All class_label values in your annotation files must be strings (e.g., "cat", "dog", "1", "2"). Do not use integers or other types for class labels. Using integers will cause your dataset upload to fail.

Annotation Examples

Task Type Field

All annotations specify a task_type field to categorize their purpose. This is not required for uploads; the task_type is inferred based on the fields included with that upload. However, it will be in the file when a dataset archive is downloaded from Chariot.

While not required, it is recommended that users include a task type to keep things as similar as possible to what they intend to see in a downloaded archive of the dataset.

The below task types are valid:

  • Image Classification
  • Object Detection
  • Oriented Object Detection
  • Image Segmentation
  • Token Classification
  • Text Classification
  • Text Generation

Image Classification

A dataset supporting image classification may have any number of Image Classification annotations. For example, the following .jsonl file defines an annotation for a dataset consisting of two images, the first of which is a dog and the second of which is a cat.

{"path": "a/b/c/img1.png", "annotations": [{"class_label": "dog"}]}
{"path": "a/b/c/img2.png", "annotations": [{"class_label": "cat"}]}

Object Detection

For a dataset to support object detection, each annotation should have a bbox field, with the keys xmin, ymin, xmax, and ymax specifying the bounding box. In the example below, a dataset contains three defined images: The first contains a dog and person, the second contains a single object (a cat), and the third image contains no object of interest.

{"path": "a/b/d/img1.png", "annotations": [{"class_label": "dog", "bbox": {"xmin": 16, "ymin": 130, "xmax": 70, "ymax": 150}}, {"class_label": "person", "bbox": {"xmin": 89, "ymin": 10, "xmax": 97, "ymax": 110}}]}
{"path": "a/b/d/img2.png", "annotations": [{"class_label": "cat", "bbox": {"xmin": 500, "ymin": 220, "xmax": 530, "ymax": 260}}]}
{"path": "a/b/d/img3.png", "annotations": []}

Oriented Object Detection

For oriented object detection, each annotation should have an oriented_bbox field, with the keys cx, cy, w, h, and r specifying the oriented bounding box.

The keys are defined as:

  • cx - The center X coordinate of the bounding box, as a fraction of the image's width
  • cy - The center Y coordinate of the bounding box, as a fraction of the image's height
  • w - The width of the bounding box, as a fraction of the image's width
  • h - The height of the bounding box, as a fraction of the image's height
  • r - The rotation of the bounding box, in radians. Defined as the clockwise angle between the w edge of the bounding box and the image's width axis

In the example below, a dataset contains two defined images: The first contains a dog and person, the second contains a single object (a cat).

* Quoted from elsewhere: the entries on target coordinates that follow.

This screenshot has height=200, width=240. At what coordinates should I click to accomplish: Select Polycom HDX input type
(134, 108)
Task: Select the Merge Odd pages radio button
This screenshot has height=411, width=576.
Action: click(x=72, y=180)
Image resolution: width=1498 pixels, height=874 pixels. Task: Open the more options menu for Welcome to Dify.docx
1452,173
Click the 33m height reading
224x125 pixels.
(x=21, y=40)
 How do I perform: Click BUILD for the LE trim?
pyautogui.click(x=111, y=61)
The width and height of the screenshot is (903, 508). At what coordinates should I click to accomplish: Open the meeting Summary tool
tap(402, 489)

{"path": "a/b/d/img1.png", "annotations": [{"class_label": "dog", "oriented_bbox": {"cx": 0.52, "cy": 0.82, "w": 0.07, "h": 0.02, "r": 0.17}}, {"class_label": "person", "oriented_bbox": {"cx": 0.13, "cy": 0.43, "w": 0.18, "h": 0.08, "r": 0.06}}]}
{"path": "a/b/d/img2.png", "annotations": [{"class_label": "cat", "oriented_bbox": {"cx": 0.85, "cy": 0.15, "w": 0.38, "h": 0.28, "r": 0.97}}]}

Image Segmentation

For segmentation tasks, polygon contours must be specified to better determine data visualization. Polygonal contours are a list of elevation values that can describe an occluded View of a single object to better visualize image information.

For example, in an image of a car parked behind a telephone pole, the annotator can specify two regions that describe the car: an outer list that encapsulates the full contour and two inner lists that describe the points within each region.

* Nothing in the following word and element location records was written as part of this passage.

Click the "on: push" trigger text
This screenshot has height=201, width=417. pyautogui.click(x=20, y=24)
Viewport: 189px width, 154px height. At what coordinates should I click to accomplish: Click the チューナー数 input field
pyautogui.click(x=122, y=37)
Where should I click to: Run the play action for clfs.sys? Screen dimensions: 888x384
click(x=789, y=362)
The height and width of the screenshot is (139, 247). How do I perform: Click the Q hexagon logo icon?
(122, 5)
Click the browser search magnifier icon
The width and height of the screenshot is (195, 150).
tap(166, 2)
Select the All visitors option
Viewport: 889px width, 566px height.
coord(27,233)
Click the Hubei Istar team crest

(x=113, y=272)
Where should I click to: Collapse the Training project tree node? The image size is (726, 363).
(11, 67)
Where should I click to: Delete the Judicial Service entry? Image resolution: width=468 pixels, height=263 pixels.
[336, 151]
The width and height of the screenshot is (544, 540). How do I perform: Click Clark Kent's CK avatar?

{"path": "a/b/c/img1.png", "annotations": [{"class_label": "dog", "contour": [[{"x": 10.0, "y": 15.5}, {"x": 20.9, "y": 50.2}, {"x": 25.9, "y": 28.4}]]}]}
{"path": "a/b/c/img2.png", "annotations": [{"class_label": "cat", "contour": [[{"x": 97.2, "y": 40.2}, {"x": 33.33, "y": 44.3}, {"x": 10.9, "y": 18.7}]]}]}

Text Classification

Text classification tasks provide a global label to a selection of text. For example, text within a dataset might say that "the economy in the USA has grown at twice the rate of that of the UK." The classification task might have the context "Is the content of this text pro-America?" In this case, an annotator could label this as positive.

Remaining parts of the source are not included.